### Your objective
When you copy the entries, keep every word exactly as it is and drop the images.

BEGIN Given entries

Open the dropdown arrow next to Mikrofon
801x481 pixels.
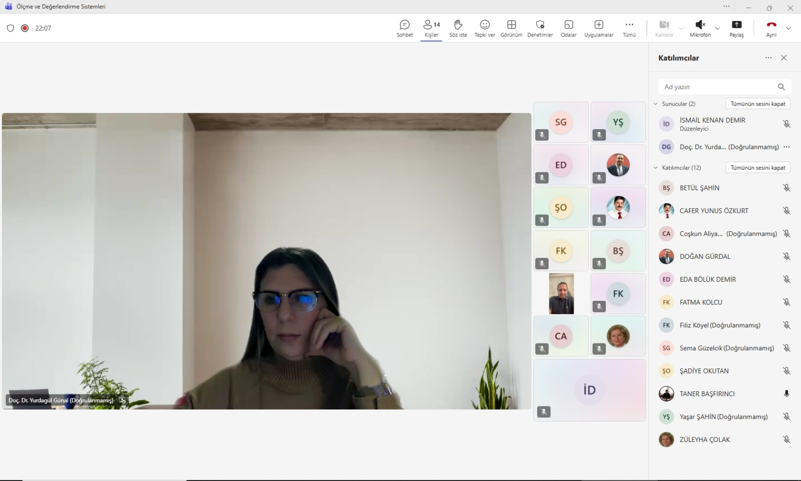click(717, 29)
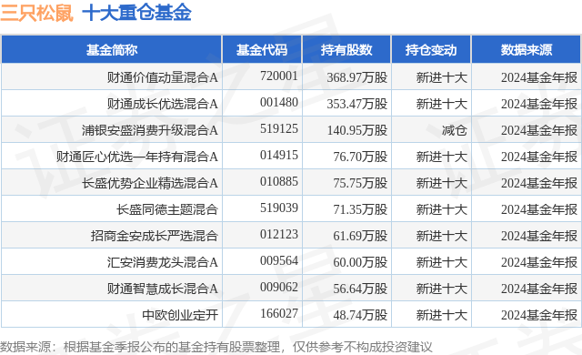Open 中欧创业定开 fund entry
582x355 pixels.
point(180,315)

END Given entries

### Completed task
Open the dropdown arrow next to Mikrofon
801x481 pixels.
click(717, 29)
Open 中欧创业定开 fund entry
582x355 pixels.
point(180,315)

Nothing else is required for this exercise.